Santo Domingo.– La reforma laboral ha vuelto a poner sobre la mesa la distancia entre el diseño de las políticas y las condiciones reales del campo. La Confederación Nacional de Productores Agropecuarios (Confenagro) advirtió que el sector agropecuario dominicano funciona con dinámicas distintas a las de otros renglones, debido a su dependencia del empleo temporal y por cosecha, por lo que pidió que esas particularidades sean incorporadas en el debate.
La organización indicó que el agro acumula una alta informalidad histórica, asociada en parte a la falta de mecanismos ajustados a la realidad rural.
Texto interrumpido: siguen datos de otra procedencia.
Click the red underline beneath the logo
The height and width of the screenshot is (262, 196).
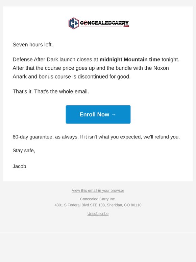click(x=101, y=26)
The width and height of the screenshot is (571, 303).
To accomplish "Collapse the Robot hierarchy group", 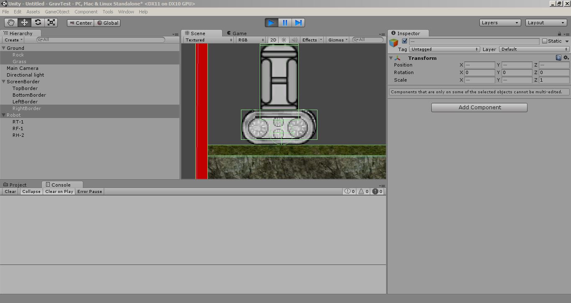I will tap(3, 115).
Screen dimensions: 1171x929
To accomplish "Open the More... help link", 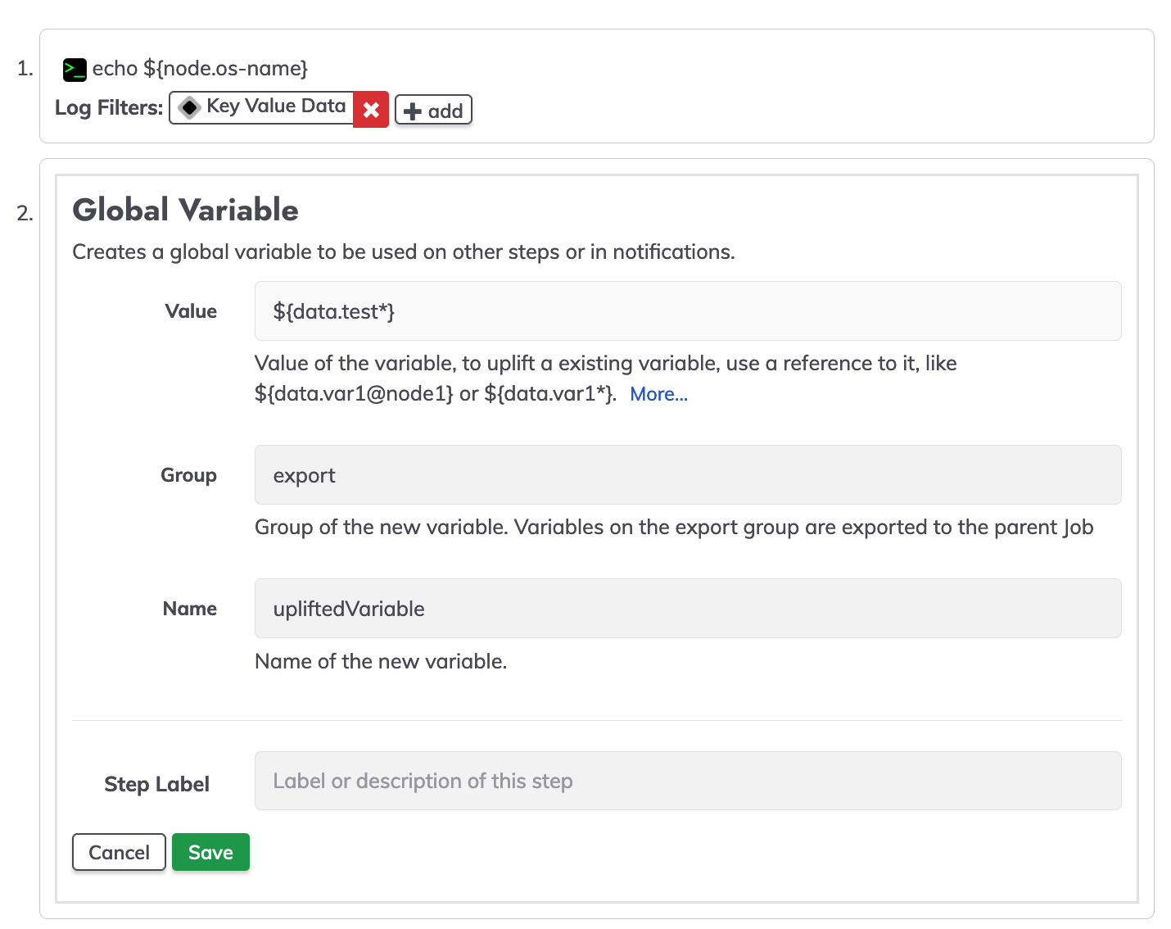I will [x=658, y=394].
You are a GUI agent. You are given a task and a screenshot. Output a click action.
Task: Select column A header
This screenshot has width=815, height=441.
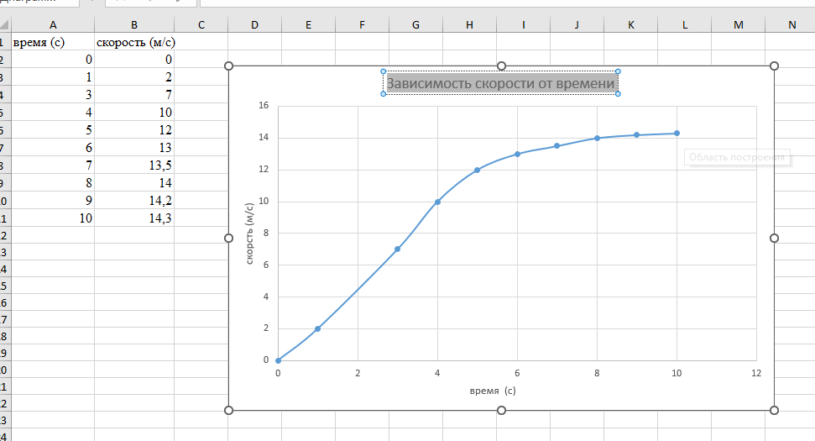[54, 24]
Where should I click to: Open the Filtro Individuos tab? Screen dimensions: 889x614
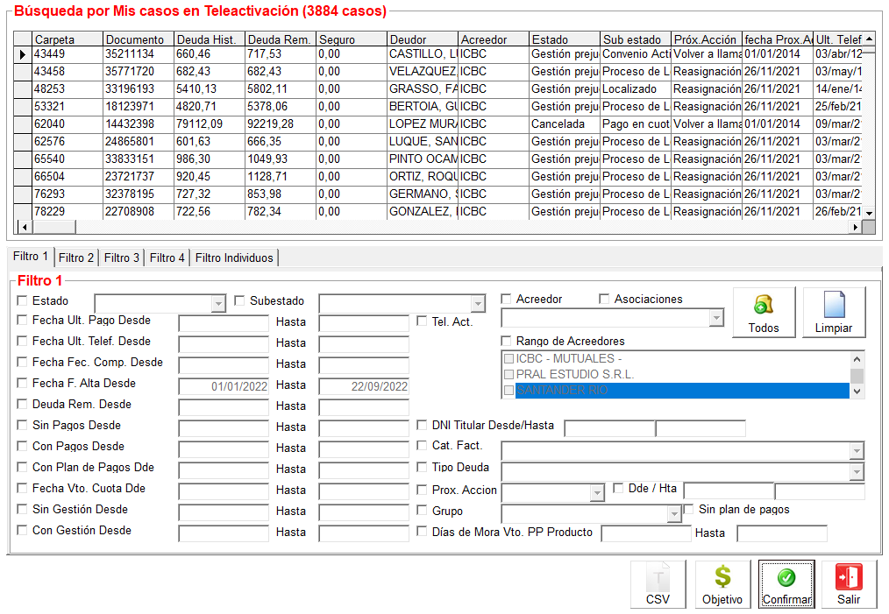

A eso añadió la dependencia climática, los elevados costos de producción, las limitaciones tecnológicas, la baja mecanización en distintas zonas del país y la creciente dificultad para conseguir mano de obra para las labores productivas.
Frente a ese panorama, Confenagro sostuvo que cualquier reforma debe equilibrar la protección de los trabajadores con la sostenibilidad económica del sector, y reclamó una legislación moderna que estimule la formalización del empleo, fortalezca el trabajo rural y reconozca las particularidades del campo. La entidad reiteró su disposición al diálogo y al consenso para impulsar soluciones que garanticen derechos laborales, productividad y soberanía alimentaria en la República Dominicana.